• _What this task involves_
Quote the listing exactly, everything from the line that contains "has height=576, width=1024." down to the line that contains "pyautogui.click(x=114, y=241)", including both of those lines.

─── Records for this task ───

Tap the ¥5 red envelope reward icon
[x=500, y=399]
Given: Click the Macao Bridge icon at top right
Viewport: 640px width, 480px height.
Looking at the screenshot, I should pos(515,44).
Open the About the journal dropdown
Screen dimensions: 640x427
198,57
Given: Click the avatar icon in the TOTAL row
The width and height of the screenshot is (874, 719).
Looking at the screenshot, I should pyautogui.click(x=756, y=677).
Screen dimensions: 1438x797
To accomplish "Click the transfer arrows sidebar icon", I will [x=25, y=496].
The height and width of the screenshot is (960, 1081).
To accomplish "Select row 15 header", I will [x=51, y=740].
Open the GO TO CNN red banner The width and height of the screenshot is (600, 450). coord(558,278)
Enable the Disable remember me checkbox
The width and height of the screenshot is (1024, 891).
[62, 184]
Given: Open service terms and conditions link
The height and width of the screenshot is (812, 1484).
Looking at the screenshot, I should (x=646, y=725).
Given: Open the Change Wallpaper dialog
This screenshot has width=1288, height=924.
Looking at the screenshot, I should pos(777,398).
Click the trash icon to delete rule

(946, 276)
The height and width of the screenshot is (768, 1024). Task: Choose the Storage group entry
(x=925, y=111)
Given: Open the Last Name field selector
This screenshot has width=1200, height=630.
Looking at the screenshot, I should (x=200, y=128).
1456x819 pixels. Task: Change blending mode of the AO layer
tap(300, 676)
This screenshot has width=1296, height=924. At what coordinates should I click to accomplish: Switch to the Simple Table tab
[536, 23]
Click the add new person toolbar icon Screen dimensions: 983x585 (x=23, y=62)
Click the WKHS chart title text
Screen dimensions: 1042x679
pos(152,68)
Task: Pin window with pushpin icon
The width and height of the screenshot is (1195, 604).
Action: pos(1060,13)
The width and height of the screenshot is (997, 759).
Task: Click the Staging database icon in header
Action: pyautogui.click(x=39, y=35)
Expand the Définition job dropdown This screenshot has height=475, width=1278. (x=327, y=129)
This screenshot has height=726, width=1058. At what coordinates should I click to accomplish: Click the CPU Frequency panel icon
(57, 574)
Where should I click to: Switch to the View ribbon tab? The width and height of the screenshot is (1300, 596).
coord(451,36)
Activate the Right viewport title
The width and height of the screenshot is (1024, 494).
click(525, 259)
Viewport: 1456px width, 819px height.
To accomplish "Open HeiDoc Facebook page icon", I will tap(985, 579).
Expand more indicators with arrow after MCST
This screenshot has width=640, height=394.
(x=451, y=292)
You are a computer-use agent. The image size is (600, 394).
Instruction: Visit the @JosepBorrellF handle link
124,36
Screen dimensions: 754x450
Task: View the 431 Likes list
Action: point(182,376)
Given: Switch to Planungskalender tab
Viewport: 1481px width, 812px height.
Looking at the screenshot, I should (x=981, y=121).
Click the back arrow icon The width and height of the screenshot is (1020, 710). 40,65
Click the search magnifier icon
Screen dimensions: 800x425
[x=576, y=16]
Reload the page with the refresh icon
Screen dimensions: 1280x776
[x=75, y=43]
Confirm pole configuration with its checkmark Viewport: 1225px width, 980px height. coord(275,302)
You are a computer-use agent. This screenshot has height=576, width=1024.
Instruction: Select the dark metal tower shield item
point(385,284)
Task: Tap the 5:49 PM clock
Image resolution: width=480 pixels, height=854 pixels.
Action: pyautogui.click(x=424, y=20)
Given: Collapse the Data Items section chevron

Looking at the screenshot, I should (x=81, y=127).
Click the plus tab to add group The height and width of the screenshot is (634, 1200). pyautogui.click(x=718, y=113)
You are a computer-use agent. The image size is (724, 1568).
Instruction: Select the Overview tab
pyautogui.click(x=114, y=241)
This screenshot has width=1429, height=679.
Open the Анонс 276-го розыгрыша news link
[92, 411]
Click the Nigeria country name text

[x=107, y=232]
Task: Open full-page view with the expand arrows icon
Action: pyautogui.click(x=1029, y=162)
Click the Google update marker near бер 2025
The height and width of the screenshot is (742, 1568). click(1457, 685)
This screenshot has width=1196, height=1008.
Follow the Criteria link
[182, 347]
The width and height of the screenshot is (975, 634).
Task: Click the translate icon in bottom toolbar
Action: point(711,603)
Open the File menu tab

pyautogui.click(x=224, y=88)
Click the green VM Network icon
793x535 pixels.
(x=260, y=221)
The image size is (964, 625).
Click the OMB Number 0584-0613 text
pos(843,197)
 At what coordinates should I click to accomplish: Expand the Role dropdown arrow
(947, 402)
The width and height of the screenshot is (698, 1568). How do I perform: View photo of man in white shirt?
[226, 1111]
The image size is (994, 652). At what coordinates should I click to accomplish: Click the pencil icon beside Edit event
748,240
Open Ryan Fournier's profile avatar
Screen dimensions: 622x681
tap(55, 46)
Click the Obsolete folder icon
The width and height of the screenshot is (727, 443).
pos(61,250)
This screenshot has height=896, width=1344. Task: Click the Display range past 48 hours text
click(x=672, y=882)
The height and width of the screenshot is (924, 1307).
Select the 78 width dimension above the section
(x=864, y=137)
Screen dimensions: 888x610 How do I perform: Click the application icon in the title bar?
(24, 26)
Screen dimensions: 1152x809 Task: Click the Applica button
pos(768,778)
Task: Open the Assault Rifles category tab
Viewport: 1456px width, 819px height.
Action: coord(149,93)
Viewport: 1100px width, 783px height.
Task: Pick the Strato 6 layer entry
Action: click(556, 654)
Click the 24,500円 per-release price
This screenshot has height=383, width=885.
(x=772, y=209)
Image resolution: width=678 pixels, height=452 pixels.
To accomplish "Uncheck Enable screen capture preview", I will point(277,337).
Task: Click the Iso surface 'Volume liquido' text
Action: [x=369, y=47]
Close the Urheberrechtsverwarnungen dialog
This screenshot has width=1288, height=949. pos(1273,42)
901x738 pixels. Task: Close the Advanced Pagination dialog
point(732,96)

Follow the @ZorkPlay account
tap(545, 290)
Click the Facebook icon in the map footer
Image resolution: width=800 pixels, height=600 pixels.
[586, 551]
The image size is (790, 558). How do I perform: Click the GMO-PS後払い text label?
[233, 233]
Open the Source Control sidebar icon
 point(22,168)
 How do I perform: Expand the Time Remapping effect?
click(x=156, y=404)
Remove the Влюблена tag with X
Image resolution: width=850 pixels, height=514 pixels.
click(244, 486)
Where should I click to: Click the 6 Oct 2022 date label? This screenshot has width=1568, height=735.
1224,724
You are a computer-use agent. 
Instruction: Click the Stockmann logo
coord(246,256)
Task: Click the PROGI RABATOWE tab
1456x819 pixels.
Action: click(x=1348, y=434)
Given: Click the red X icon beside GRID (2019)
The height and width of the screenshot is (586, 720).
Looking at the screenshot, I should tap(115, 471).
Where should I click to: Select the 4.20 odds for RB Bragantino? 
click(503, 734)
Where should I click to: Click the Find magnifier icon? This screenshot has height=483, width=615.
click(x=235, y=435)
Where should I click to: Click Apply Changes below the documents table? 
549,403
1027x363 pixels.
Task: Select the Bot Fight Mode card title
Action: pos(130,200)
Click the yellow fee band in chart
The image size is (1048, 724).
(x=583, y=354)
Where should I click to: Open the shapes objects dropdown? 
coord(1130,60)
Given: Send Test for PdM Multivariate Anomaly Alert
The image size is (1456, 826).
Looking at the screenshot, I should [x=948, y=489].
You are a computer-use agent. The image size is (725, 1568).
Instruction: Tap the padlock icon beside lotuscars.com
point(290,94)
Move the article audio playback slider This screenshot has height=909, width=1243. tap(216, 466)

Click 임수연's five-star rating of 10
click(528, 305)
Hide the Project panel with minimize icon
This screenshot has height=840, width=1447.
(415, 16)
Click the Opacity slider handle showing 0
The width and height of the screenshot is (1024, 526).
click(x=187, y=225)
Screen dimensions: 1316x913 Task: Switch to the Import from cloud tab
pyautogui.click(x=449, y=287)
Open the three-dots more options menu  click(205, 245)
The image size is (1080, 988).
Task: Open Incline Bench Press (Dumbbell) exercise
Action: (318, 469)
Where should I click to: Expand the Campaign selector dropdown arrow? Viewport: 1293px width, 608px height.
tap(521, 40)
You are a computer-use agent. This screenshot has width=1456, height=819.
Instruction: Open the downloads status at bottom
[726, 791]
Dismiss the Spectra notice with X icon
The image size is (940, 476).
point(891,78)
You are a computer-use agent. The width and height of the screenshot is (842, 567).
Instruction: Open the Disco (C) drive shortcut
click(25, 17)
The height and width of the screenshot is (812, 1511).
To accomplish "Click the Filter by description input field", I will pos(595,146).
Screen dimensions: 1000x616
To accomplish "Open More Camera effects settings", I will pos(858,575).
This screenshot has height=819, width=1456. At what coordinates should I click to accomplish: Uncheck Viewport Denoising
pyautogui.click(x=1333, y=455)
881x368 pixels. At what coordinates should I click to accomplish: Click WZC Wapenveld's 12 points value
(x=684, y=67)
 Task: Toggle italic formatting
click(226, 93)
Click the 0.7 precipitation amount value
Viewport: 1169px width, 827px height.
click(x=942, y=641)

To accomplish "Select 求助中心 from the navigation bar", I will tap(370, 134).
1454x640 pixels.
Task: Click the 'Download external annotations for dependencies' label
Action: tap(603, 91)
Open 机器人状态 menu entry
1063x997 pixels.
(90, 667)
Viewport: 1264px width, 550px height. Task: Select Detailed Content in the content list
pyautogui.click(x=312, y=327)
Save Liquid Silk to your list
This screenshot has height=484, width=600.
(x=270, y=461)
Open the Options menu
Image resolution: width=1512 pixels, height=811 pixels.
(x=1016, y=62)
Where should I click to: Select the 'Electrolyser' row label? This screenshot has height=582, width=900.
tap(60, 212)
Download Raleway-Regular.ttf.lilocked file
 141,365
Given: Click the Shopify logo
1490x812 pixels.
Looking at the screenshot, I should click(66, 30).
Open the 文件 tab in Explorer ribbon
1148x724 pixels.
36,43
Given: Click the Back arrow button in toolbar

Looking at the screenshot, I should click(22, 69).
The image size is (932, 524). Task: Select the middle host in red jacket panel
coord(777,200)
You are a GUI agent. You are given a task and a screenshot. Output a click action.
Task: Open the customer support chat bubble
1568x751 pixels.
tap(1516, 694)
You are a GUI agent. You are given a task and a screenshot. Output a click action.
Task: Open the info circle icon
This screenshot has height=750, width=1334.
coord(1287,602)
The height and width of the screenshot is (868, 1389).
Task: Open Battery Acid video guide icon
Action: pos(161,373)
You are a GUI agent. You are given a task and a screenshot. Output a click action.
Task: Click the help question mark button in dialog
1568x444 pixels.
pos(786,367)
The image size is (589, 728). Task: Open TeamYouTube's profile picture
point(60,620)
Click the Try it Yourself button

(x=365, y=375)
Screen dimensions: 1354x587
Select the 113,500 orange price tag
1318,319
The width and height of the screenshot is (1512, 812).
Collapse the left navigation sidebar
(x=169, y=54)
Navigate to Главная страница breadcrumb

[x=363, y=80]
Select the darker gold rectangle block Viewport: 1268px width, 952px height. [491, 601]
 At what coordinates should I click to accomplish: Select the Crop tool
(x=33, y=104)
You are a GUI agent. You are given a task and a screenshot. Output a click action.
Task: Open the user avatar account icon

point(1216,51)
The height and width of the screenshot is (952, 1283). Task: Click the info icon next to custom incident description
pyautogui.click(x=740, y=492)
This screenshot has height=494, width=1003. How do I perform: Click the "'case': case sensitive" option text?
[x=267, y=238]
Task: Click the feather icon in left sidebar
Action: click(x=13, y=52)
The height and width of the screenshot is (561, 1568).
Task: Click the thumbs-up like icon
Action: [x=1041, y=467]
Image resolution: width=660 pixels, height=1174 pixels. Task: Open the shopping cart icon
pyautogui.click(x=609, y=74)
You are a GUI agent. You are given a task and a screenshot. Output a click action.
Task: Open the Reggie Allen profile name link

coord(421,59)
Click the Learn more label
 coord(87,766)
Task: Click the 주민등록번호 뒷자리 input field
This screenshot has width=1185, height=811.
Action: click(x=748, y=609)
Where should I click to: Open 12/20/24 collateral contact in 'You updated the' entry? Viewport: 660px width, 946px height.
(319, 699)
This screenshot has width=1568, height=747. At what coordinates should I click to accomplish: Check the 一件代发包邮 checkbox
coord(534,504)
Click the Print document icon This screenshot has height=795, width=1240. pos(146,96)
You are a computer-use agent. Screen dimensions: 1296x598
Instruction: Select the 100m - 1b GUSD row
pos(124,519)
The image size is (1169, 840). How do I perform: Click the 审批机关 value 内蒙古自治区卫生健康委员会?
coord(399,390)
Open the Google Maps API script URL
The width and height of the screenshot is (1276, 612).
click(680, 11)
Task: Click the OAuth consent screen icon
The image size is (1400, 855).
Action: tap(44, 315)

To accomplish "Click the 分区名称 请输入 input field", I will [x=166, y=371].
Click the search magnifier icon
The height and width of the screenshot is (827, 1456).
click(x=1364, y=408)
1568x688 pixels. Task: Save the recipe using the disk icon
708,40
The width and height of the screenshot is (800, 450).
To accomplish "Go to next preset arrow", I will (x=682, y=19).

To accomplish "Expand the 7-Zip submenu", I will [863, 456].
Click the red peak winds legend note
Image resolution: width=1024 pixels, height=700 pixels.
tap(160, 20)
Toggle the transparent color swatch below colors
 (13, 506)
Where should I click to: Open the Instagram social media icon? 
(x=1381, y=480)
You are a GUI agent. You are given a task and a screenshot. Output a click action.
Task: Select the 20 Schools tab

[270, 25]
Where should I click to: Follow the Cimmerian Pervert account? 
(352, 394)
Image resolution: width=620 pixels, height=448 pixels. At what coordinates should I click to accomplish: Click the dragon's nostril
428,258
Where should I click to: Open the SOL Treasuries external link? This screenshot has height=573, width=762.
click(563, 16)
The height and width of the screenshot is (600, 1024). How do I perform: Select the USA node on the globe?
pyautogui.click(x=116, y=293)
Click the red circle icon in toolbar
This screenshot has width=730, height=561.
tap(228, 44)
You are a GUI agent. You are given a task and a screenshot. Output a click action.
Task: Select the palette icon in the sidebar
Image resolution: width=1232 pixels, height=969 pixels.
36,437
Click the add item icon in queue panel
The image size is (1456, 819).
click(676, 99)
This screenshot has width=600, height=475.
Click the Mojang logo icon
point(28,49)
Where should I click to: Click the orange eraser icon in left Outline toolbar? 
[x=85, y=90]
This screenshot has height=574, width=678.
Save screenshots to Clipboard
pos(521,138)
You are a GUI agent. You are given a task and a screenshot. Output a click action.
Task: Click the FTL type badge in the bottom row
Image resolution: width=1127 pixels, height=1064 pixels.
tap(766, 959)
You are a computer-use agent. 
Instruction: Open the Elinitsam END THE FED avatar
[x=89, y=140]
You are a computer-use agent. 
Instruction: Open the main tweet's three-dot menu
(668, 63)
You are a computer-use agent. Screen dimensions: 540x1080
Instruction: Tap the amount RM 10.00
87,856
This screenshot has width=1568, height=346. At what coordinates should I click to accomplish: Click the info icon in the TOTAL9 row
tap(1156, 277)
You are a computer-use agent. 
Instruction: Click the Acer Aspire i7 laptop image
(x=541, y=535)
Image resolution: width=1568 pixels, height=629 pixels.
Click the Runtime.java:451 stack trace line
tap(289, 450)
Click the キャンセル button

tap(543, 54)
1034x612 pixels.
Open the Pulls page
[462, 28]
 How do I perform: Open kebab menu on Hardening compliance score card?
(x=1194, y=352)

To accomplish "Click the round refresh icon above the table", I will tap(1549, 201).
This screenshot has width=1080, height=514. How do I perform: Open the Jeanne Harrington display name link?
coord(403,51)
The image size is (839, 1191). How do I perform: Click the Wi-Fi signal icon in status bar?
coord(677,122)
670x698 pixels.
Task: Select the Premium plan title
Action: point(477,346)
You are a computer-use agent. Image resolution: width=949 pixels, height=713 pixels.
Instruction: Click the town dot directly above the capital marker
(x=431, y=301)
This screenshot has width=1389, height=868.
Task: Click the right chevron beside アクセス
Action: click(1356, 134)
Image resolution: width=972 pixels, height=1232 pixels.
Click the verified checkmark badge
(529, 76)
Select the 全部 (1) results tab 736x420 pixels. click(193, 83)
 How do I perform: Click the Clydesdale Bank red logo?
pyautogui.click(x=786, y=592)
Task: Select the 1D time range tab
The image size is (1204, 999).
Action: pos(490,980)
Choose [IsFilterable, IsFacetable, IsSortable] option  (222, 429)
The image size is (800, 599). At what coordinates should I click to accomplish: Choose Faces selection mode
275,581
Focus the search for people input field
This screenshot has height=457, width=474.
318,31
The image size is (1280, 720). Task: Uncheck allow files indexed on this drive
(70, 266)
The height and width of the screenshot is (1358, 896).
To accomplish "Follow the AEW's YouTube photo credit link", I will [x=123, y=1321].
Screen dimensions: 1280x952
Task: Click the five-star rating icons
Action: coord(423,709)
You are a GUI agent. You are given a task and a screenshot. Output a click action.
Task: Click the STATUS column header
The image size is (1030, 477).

───

• _Answer below_
You are a computer-use agent. This screenshot has height=576, width=1024.
Instruction: Select the dark metal tower shield item
point(385,284)
Task: Tap the 5:49 PM clock
Image resolution: width=480 pixels, height=854 pixels.
Action: pyautogui.click(x=424, y=20)
Given: Collapse the Data Items section chevron

Looking at the screenshot, I should (x=81, y=127).
Click the plus tab to add group The height and width of the screenshot is (634, 1200). pyautogui.click(x=718, y=113)
You are a computer-use agent. The image size is (724, 1568).
Instruction: Select the Overview tab
pyautogui.click(x=114, y=241)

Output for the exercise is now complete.